### Click-target data

::::::

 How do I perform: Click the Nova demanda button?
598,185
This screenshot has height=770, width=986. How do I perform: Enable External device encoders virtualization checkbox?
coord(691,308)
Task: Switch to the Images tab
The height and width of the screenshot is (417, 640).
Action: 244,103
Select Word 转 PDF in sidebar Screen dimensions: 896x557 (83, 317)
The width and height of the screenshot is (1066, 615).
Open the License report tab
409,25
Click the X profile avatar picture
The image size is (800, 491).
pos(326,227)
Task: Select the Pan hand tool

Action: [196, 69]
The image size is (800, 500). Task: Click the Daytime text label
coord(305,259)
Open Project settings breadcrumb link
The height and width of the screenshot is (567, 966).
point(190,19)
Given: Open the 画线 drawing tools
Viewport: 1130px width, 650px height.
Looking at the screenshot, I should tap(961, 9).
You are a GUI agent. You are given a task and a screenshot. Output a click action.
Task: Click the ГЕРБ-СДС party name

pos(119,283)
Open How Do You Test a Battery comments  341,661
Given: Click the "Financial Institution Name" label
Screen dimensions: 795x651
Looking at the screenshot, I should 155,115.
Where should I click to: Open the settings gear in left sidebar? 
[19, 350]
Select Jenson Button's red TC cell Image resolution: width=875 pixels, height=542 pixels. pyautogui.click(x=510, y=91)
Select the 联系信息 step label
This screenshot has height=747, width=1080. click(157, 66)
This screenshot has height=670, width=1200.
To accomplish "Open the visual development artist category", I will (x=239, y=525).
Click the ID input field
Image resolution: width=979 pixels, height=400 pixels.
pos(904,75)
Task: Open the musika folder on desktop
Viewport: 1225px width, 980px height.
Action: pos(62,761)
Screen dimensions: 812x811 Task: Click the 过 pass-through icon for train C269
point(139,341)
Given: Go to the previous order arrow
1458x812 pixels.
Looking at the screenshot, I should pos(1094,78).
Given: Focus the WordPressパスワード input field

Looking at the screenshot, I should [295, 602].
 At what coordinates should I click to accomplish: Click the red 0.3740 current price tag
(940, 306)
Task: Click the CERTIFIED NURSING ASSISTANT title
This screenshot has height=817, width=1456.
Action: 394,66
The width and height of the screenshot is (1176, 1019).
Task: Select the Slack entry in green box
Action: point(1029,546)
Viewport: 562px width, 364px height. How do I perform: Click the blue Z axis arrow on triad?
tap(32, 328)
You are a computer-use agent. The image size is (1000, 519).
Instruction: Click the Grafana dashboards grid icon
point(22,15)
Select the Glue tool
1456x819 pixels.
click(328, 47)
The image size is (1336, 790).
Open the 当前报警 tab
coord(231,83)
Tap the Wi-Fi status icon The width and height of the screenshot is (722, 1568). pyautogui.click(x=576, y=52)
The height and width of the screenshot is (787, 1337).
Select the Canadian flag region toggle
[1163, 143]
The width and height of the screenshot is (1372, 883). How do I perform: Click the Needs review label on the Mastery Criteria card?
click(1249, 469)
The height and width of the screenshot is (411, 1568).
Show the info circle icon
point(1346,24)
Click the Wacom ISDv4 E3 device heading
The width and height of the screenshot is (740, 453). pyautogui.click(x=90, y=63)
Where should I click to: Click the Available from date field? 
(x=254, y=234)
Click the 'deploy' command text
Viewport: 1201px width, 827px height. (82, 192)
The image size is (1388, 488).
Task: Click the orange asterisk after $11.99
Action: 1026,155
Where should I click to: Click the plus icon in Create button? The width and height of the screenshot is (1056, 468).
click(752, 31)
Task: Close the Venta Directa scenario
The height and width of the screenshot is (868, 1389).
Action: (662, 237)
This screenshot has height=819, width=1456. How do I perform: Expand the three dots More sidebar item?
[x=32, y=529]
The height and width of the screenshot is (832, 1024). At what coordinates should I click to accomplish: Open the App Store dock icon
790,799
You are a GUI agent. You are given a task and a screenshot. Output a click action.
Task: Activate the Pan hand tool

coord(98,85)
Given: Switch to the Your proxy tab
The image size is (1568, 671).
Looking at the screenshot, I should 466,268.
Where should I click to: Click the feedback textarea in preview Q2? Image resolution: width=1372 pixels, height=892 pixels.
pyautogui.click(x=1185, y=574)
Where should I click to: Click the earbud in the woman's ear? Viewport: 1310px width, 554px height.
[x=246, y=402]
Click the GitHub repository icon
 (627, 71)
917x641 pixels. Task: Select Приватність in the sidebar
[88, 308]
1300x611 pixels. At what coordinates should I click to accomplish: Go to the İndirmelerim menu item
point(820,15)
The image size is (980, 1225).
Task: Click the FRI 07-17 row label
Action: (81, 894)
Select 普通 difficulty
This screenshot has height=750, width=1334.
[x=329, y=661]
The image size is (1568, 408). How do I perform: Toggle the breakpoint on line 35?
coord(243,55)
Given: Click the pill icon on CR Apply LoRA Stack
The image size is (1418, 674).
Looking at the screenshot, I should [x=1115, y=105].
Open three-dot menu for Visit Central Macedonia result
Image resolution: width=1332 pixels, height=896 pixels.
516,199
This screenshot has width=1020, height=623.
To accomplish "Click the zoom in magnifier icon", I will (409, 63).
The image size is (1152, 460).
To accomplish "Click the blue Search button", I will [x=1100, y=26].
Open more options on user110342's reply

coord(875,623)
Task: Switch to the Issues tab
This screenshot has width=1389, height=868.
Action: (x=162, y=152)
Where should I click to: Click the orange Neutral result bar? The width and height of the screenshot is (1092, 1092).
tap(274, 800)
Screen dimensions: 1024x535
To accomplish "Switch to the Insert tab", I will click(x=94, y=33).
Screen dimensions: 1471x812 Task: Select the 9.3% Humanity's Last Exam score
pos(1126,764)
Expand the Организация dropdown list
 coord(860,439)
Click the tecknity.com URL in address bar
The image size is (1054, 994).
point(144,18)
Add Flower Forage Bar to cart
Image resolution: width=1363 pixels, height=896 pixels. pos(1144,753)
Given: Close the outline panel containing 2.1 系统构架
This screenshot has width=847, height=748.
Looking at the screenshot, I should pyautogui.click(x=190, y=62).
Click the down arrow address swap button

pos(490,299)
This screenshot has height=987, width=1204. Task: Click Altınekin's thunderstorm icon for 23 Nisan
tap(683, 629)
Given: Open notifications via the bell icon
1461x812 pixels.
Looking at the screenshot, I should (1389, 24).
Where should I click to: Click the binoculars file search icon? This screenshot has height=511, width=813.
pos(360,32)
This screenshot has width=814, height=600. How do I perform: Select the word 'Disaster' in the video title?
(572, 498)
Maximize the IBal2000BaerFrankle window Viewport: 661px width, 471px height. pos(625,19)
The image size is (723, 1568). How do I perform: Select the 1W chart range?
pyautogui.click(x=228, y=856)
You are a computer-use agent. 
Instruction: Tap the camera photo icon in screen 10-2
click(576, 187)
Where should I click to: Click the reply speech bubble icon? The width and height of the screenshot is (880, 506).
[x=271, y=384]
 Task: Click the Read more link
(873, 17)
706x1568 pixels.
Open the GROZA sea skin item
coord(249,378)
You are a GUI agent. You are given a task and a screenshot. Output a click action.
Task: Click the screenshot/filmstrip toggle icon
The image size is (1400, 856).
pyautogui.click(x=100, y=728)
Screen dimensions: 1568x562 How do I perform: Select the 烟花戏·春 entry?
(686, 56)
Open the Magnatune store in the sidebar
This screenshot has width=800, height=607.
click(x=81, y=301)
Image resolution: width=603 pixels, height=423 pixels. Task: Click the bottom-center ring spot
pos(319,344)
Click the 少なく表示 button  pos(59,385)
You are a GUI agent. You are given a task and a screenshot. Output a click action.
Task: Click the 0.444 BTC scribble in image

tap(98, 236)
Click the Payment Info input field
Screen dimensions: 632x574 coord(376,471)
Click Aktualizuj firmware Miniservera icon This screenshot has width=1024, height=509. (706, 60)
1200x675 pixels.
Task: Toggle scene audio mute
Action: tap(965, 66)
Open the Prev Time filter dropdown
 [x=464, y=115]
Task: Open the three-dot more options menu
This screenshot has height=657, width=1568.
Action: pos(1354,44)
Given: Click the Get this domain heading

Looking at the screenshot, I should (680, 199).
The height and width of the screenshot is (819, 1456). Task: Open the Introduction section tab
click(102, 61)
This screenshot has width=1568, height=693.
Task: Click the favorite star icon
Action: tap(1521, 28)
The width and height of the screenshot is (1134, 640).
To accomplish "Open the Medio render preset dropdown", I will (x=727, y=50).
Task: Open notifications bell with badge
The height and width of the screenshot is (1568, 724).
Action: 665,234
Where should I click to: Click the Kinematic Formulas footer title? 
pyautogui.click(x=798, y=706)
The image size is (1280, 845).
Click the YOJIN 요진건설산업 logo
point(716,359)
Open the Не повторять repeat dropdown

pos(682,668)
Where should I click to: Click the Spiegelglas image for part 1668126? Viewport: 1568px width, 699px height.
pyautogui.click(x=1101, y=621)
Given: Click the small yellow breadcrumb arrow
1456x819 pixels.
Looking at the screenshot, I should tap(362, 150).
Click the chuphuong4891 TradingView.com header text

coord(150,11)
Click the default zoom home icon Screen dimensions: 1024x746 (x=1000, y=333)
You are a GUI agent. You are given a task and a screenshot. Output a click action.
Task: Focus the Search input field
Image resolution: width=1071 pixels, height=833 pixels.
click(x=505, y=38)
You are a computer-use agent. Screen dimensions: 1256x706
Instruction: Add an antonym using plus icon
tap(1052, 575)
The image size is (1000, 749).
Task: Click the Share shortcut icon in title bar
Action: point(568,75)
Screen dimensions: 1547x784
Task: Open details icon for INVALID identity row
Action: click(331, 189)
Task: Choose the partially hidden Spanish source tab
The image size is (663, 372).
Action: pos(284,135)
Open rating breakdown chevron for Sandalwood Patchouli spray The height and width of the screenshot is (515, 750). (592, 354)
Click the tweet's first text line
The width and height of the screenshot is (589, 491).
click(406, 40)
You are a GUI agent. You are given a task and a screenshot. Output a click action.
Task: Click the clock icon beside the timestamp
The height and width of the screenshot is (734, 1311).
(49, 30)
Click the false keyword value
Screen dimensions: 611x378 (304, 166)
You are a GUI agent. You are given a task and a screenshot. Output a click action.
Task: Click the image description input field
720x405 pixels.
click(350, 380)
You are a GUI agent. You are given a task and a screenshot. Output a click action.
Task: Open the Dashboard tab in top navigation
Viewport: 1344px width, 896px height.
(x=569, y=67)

::::::

### Job
Recast the lines of the records, from the line containing "Where should I click to: Click the Kinematic" through the line containing "pyautogui.click(x=1101, y=621)", both included, as a JSON list of strings with one string per line and blank lines omitted.

### Result for this task
[
  "Where should I click to: Click the Kinematic Formulas footer title? ",
  "pyautogui.click(x=798, y=706)",
  "The image size is (1280, 845).",
  "Click the YOJIN 요진건설산업 logo",
  "point(716,359)",
  "Open the Не повторять repeat dropdown",
  "pos(682,668)",
  "Where should I click to: Click the Spiegelglas image for part 1668126? Viewport: 1568px width, 699px height.",
  "pyautogui.click(x=1101, y=621)"
]